Recurring Maintenance not working

This support forum board is for support questions relating to Nagios XI, our flagship commercial network monitoring solution.
acentek
Posts: 123
Joined: Thu Jul 27, 2017 2:00 pm

Re: Recurring Maintenance not working

Post by acentek »

Did you get some time to look at this yesterday or at all yet today?
npolovenko
Support Tech
Posts: 3457
Joined: Mon May 15, 2017 5:00 pm

Re: Recurring Maintenance not working

Post by npolovenko »

@acentek, Sorry, I was busy this morning with a few tickets. I was told that the Perl script is deprecated and no longer used in XI 5.5.
Based on the logs the recurring downtime entries are being created successfully. Then the following cron is supposed to execute new downtime rules.

Code: Select all

01  * * * * nagios /usr/bin/php -q /usr/local/nagiosxi/cron/recurring_downtime.php >> /usr/local/nagiosxi/var/recurringdowntime.log 2>&1
However, as you can see this cron runs only once an hour +1 min. So if you scheduled a downtime that was supposed to start in 10 minutes, and the cron was scheduled to run in 50 minutes, then the cron will ignore the downtime because the timestamp is in the past.
It's probably hard to understand. But try to schedule downtime that starts in 2 hours and let us know if it works.
As of May 25th, 2018, all communications with Nagios Enterprises and its employees are covered under our new Privacy Policy.
acentek
Posts: 123
Joined: Thu Jul 27, 2017 2:00 pm

Re: Recurring Maintenance not working

Post by acentek »

Ok but explain why this hasn't been working all week until i ran the recurringdowntime.pl script?
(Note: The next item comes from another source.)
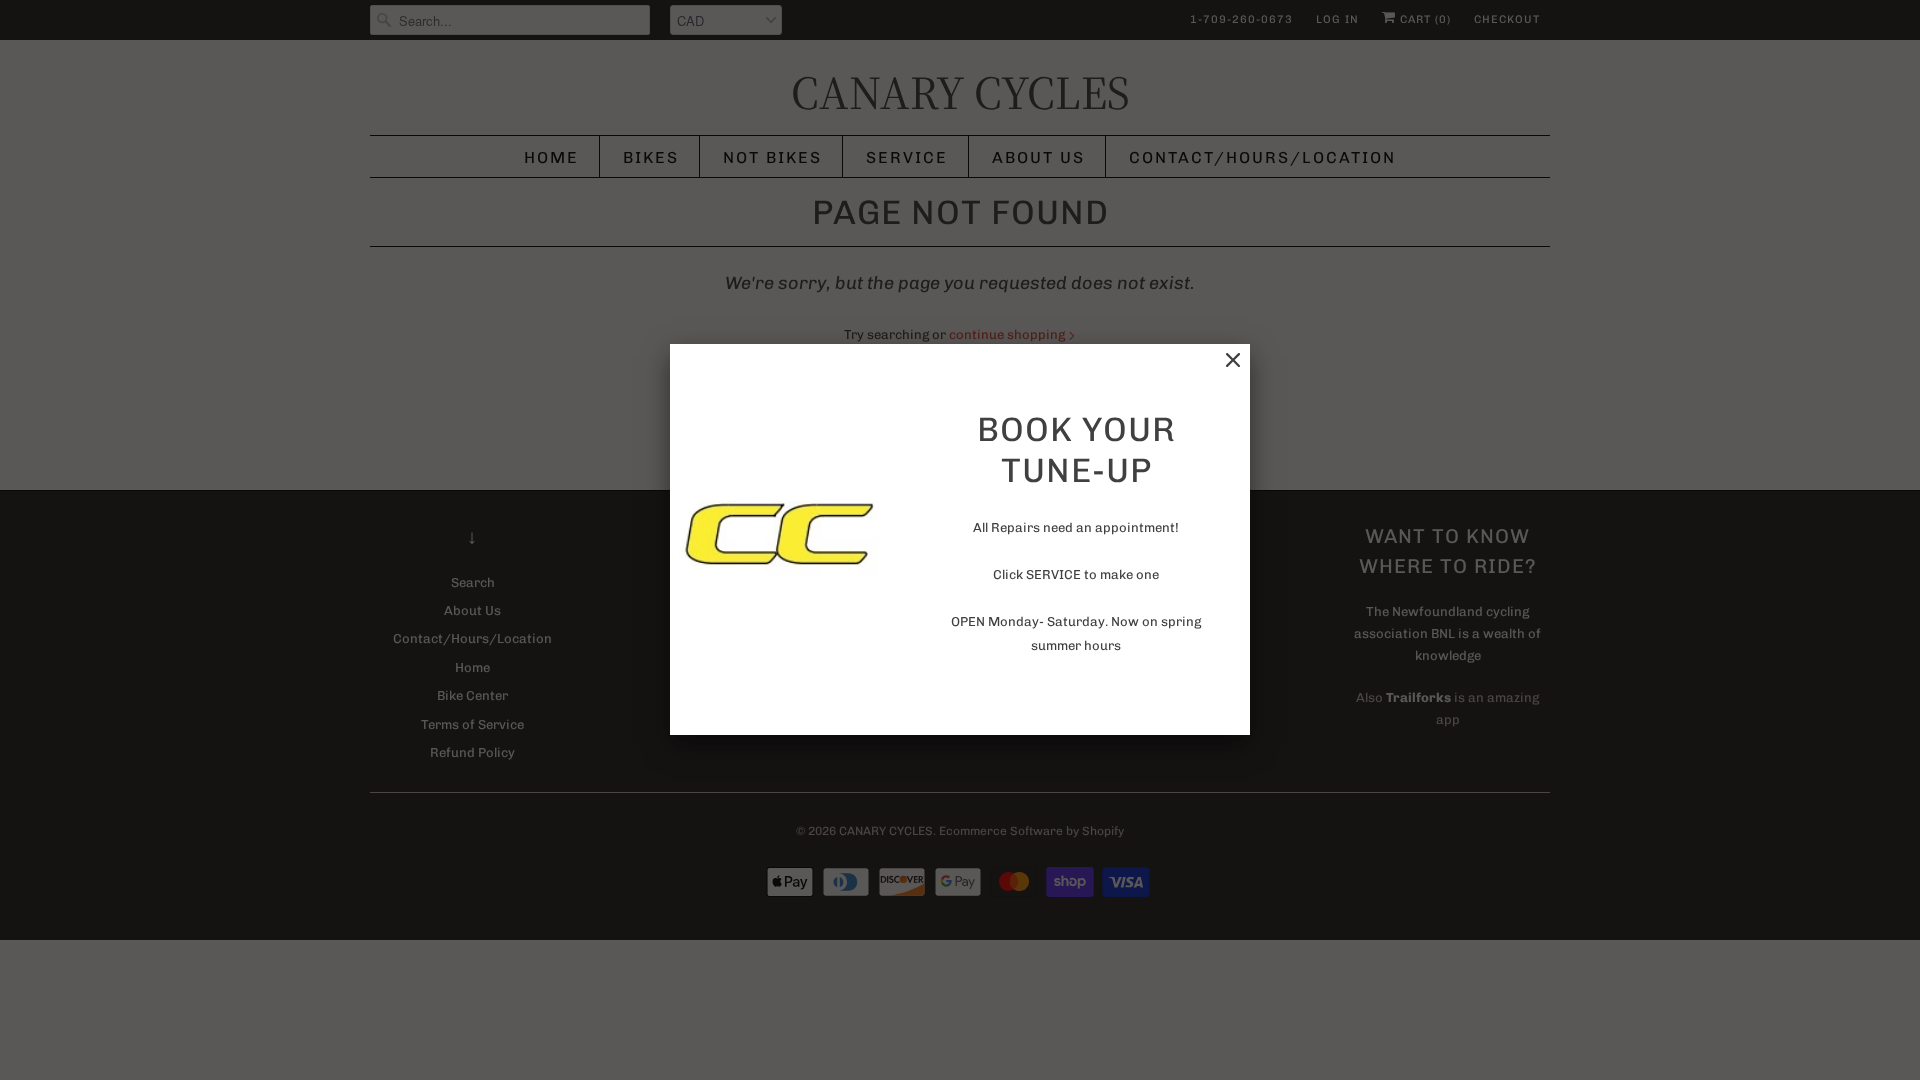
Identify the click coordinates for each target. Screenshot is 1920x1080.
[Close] (1233, 360)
So the cron job is going to run every hour at the *:01 minute

01 * * * * nagios /usr/bin/php -q /usr/local/nagiosxi/cron/recurring_downtime.php >> /usr/local/nagiosxi/var/recurringdowntime.log 2>&1

But my scheduled downtimes have been in place for months and those were no longer working.

I'll add now for an hour from now it should kick off the cron above to schedule it.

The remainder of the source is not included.